Sunday morning I made the mistake of checking Twitter first thing upon waking up. As if just a quick check of Twitter would ever be possible during this administration… It definitely wasn’t this past weekend, because waiting for me in my Twitter stream was Trump’s tweet of the meme he found on Reddit showing him physically beating the crap out of a personified CNN.

But that’s not what waylaid me. What gave me pause were all the people demanding it be reported to Twitter for violating its terms of service. The fact that so many people thought that was a good idea worries me, because the expectation that when bad speech happens someone will make it go away is not a healthy one. My concern inspired a tweet storm, which has now been turned into this post. Continue reading »

May 262017
 

The following was cross-posted on Techdirt.

We often talk about how protecting online speech requires protecting platforms, like with Section 230 immunity and the safe harbors of the DMCA. But these statutory shields are not the only way law needs to protect platforms in order to make sure the speech they carry is also protected.

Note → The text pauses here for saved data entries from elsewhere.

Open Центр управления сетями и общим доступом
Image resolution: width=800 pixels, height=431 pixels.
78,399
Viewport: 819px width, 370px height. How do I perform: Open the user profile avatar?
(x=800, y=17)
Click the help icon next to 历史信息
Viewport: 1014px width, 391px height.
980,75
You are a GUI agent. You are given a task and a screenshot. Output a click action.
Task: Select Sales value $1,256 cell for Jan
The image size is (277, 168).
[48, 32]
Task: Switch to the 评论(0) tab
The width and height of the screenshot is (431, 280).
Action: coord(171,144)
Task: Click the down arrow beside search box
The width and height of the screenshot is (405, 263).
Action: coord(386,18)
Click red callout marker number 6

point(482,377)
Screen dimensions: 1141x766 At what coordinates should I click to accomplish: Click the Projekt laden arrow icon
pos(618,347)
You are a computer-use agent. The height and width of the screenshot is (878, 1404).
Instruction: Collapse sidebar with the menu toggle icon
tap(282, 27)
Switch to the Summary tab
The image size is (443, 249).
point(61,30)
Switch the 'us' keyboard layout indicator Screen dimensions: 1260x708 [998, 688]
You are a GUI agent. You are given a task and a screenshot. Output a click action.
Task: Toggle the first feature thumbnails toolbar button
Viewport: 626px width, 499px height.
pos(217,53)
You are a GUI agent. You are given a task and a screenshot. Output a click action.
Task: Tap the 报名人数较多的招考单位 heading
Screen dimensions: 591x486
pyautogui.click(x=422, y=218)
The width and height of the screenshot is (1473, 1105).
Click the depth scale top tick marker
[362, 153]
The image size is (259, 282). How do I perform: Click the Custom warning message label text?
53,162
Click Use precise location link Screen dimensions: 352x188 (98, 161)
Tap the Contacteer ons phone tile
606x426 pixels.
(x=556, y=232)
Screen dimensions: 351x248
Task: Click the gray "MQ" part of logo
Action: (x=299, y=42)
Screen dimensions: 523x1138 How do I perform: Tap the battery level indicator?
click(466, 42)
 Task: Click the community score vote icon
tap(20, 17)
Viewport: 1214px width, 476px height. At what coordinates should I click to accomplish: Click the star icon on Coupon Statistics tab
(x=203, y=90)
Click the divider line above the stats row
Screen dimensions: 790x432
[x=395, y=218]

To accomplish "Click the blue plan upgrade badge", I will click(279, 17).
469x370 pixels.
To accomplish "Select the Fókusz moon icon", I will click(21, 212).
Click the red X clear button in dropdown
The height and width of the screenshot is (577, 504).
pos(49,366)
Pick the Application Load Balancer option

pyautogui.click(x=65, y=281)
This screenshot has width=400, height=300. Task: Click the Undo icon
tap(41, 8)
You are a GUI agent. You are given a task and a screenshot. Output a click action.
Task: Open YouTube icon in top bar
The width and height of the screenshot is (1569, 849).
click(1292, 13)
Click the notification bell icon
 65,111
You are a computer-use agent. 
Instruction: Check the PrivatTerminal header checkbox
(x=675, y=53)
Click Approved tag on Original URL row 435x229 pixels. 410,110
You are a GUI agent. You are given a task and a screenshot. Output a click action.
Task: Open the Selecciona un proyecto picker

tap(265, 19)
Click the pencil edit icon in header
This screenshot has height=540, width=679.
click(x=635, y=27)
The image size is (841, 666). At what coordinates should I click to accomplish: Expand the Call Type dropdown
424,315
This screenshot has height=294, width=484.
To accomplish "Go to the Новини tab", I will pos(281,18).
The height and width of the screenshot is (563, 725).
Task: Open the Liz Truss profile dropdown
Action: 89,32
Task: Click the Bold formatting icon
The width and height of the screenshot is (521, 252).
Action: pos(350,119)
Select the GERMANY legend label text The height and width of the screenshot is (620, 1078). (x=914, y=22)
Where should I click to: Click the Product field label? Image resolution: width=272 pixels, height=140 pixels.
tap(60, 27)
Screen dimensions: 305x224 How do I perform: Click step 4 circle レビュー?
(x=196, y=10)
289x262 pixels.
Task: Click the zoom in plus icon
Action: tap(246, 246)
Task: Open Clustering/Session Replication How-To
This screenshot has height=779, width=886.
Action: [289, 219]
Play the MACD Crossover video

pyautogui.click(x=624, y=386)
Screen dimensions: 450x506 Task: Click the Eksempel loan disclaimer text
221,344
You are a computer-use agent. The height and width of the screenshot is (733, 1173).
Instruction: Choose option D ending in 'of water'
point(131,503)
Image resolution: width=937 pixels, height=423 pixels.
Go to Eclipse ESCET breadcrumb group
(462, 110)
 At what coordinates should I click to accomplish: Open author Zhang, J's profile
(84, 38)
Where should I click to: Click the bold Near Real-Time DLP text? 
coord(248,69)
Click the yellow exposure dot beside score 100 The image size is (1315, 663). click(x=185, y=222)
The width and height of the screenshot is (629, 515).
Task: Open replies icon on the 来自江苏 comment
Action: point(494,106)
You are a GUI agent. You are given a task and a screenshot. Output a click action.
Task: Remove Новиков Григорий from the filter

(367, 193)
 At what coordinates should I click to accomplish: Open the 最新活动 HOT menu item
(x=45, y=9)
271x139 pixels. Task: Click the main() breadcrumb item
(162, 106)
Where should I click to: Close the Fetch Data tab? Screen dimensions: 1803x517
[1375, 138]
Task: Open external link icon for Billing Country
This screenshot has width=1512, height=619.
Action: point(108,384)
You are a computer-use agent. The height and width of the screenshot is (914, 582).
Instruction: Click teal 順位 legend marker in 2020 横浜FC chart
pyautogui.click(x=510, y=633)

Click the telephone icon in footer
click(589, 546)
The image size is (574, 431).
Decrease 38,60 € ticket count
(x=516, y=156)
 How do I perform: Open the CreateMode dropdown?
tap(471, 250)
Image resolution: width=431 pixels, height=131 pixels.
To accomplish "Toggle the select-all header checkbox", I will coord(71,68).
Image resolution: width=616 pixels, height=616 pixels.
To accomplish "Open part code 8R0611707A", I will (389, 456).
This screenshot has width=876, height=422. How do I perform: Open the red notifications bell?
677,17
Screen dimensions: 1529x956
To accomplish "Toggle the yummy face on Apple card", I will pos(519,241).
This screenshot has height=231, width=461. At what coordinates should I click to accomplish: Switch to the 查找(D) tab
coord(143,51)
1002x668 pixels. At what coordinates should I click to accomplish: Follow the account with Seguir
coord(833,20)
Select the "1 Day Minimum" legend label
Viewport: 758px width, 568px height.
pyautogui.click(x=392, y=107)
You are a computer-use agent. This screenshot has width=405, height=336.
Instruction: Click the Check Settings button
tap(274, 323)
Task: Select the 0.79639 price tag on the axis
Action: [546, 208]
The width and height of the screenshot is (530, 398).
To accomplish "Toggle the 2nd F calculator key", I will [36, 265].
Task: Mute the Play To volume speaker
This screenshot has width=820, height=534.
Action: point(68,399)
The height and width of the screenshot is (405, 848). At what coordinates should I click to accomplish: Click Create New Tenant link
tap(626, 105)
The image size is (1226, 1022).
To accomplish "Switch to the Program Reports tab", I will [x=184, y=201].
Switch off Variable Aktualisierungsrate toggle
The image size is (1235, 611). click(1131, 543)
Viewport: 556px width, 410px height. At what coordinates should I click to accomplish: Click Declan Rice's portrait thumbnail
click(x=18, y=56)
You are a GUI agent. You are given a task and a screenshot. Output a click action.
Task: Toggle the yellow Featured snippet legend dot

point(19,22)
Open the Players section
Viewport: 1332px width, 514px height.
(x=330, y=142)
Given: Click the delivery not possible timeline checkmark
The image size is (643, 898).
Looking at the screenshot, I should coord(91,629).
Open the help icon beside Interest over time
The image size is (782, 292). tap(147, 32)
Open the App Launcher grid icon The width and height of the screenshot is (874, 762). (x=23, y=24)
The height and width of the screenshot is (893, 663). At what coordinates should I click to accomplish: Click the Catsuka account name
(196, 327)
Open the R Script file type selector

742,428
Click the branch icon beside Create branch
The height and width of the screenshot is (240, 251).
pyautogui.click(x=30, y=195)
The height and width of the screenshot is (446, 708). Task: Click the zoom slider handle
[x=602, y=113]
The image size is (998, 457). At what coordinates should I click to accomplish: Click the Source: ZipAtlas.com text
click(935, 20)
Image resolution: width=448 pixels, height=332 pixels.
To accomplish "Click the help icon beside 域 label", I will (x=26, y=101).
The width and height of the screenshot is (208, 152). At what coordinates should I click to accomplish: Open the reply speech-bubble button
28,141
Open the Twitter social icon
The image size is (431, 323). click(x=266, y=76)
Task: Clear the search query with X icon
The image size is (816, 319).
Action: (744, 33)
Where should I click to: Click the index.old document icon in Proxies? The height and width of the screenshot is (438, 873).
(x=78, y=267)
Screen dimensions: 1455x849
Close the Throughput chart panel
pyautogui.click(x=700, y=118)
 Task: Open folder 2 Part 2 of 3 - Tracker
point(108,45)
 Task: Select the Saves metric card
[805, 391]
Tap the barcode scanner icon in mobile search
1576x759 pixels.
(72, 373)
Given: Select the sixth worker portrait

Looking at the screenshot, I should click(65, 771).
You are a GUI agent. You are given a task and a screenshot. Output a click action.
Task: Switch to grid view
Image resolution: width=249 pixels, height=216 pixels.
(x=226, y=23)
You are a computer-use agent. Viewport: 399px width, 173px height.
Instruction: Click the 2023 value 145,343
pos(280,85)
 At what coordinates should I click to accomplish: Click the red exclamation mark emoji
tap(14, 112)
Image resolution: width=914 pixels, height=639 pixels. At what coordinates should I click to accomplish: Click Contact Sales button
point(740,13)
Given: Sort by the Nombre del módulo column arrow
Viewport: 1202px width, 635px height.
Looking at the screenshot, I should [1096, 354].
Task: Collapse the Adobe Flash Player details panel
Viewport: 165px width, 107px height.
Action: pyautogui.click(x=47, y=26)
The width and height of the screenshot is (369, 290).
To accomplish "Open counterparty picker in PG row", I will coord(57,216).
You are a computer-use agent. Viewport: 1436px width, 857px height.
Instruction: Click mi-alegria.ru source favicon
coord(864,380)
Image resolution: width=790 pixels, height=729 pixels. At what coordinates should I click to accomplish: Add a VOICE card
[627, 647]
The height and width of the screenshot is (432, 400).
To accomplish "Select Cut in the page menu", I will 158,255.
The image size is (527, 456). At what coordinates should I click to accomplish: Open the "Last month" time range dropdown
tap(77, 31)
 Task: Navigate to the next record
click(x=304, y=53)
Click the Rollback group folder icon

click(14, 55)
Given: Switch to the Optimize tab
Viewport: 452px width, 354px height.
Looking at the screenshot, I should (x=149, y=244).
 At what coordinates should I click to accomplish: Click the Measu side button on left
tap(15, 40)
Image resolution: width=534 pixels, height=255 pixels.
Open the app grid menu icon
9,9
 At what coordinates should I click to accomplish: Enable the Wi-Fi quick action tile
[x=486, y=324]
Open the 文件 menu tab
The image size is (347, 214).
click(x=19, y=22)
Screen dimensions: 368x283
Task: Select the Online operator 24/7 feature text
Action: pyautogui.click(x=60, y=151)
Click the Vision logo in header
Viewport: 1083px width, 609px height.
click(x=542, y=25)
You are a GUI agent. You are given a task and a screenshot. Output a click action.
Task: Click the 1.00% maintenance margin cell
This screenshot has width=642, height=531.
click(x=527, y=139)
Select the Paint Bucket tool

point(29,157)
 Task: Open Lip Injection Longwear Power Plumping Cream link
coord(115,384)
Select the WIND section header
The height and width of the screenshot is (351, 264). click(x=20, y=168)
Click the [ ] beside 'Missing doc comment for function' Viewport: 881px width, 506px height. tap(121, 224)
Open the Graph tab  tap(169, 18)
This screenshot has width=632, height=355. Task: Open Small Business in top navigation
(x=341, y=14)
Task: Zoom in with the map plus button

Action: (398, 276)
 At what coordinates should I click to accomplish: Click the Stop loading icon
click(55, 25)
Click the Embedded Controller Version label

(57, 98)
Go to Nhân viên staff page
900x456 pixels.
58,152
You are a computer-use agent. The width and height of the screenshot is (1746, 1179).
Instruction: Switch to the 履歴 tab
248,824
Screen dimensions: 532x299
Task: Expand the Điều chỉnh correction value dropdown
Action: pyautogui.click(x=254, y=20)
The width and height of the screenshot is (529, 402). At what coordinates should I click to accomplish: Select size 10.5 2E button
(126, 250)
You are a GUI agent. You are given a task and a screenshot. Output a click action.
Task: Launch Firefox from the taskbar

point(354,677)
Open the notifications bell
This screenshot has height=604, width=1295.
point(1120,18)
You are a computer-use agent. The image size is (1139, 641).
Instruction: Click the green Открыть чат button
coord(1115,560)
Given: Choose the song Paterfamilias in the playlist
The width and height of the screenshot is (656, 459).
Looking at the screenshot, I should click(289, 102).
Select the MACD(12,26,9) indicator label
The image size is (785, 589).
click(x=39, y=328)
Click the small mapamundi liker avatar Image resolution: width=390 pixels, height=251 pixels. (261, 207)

Earlier this month, I helped Techdirt’s think tank arm, the Copia Institute, file an amicus brief in support of Yelp in a case called Montagna v. Nunis. Like many platforms, Yelp lets people post content anonymously. Often people are only willing to speak when they can do so without revealing who they are (note how many people participate in the comments here without revealing their real names), which is why the right to speak anonymously has been found to be part and parcel of the First Amendment right of free speech . It’s also why sites like Yelp let users post anonymously, because often that’s the only way they will feel comfortable posting reviews candid enough to be useful to those who depend on sites like Yelp to help them make informed decisions.

But as we also see, people who don’t like the things said about them often try to attack their critics, and one way they do this is by trying to strip these speakers of their anonymity. True, sometimes online speech can cross the line and actually be defamatory, in which case being able to discover the identity of the speaker is important. This case in no way prevents legitimately aggrieved plaintiffs from using subpoenas to discover the identity of those whose unlawful speech has injured them to sue them for relief. Unfortunately, however, it is not just people with legitimate claims who are sending subpoenas; in many instances they are being sent by people objecting to speech that is perfectly legal, and that’s a problem. Unmasking the speakers behind protected speech not only violates their First Amendment rights to speak anonymously but it also chills the speech the First Amendment is designed to foster generally by making the critical anonymity protection that plenty of legal speech depends on suddenly illusory.

There is a lot that can and should be done to close off this vector of attack on free speech. One important measure is to make sure platforms are able to resist the subpoenas they get demanding they turn over whatever identifying information they have. There are practical reasons why they can’t always fight them — for instance, like DMCA takedown notices, they may simply get too many — but it is generally in their interest to try to resist illegitimate subpoenas targeting the protected speech posted anonymously on their platforms so that their users will not be scared away from speaking on their sites.

But when Yelp tried to resist the subpoena connected with this case, the court refused to let them stand in to defend the user’s speech interest. Worse, it sanctioned(!) Yelp for even trying, thus making platforms’ efforts to stand up for their users even more risky and expensive than they already are.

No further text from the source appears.